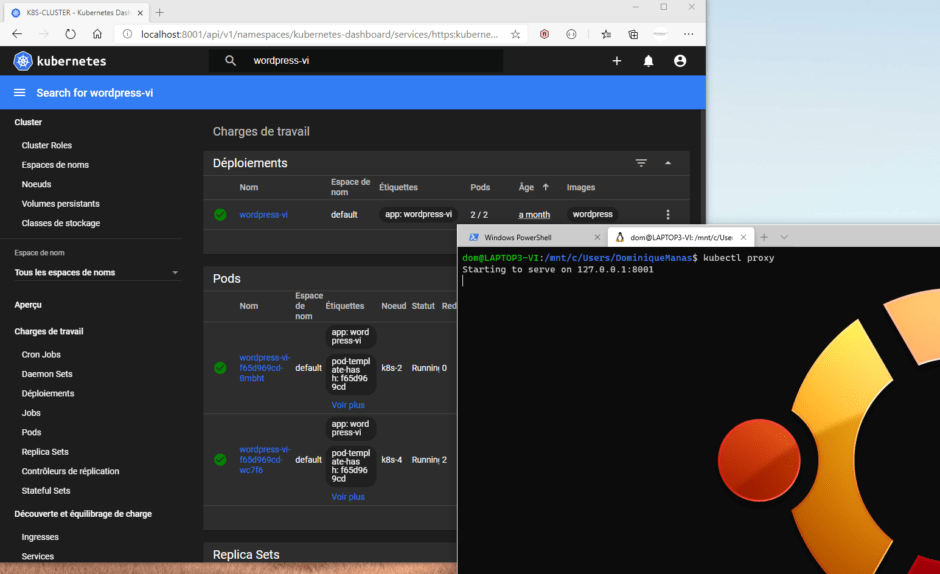
Task: Refresh the browser page
Action: [x=70, y=34]
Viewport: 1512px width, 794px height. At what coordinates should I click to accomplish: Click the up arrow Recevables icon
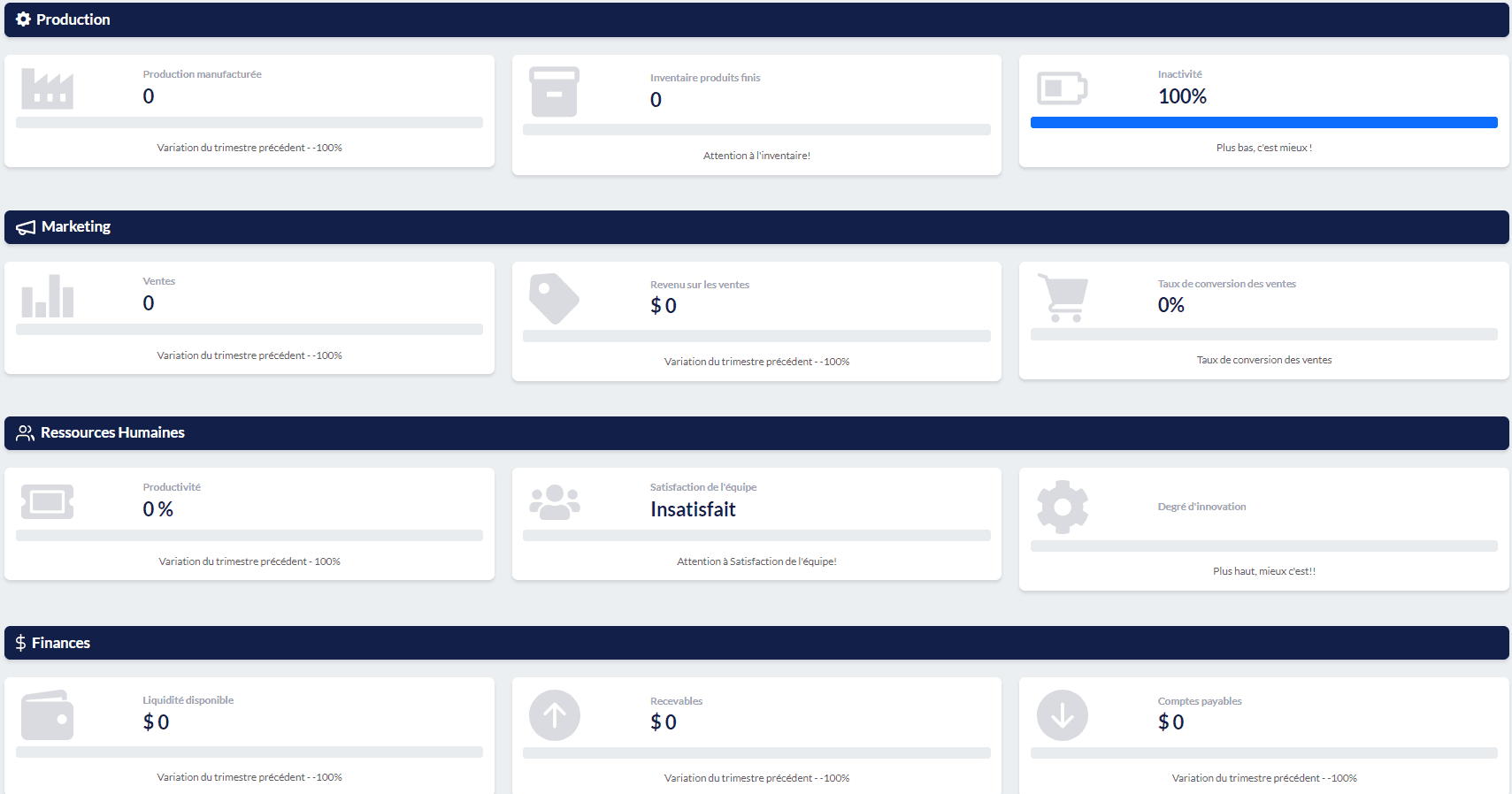[555, 715]
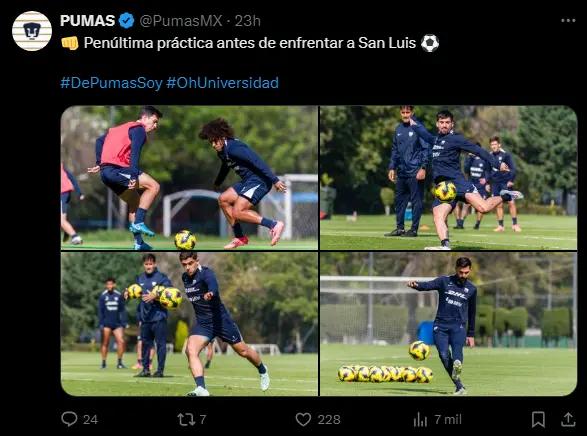Click the blue verified badge
587x436 pixels.
tap(127, 21)
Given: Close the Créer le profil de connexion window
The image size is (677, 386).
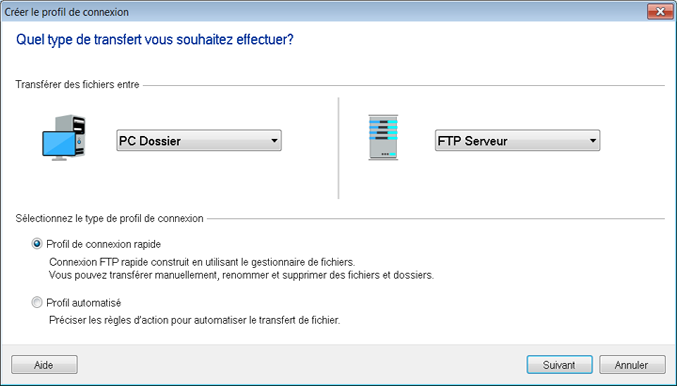Looking at the screenshot, I should (660, 12).
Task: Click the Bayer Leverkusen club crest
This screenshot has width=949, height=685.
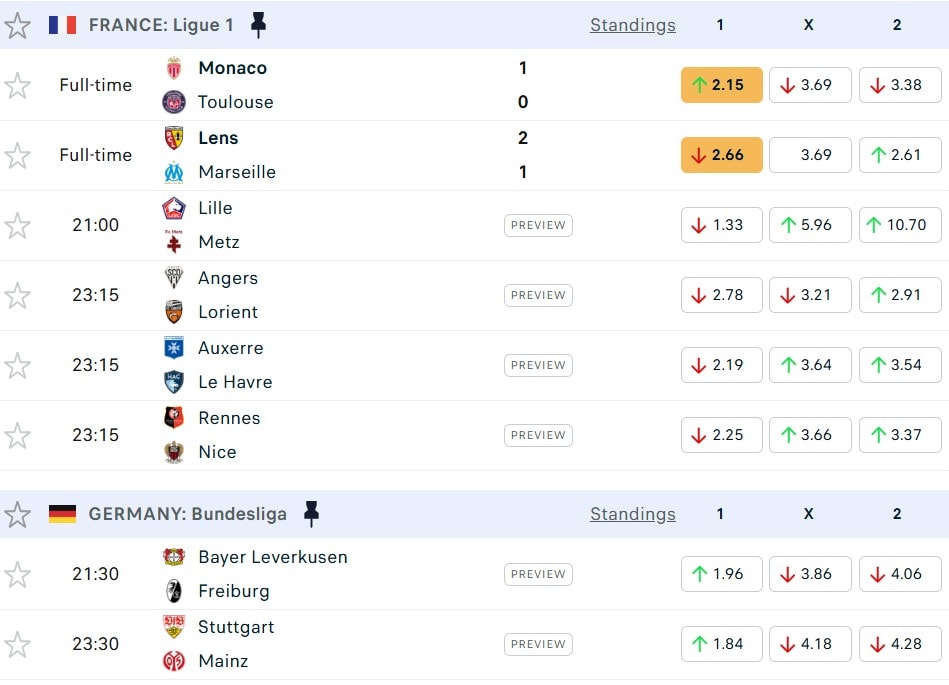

____________________

■ Problem ■
Your copy should hold the lines from the one with "Viewport: 1512px width, 794px" up to and including the one with "Given: Close the", exactly as in the data above, and no pictures.

■ Expected answer ■
Viewport: 1512px width, 794px height. At what coordinates should I click to accomplish: Click the up arrow Recevables icon
[555, 715]
Click the blue verified badge
587x436 pixels.
tap(127, 21)
Given: Close the Créer le profil de connexion window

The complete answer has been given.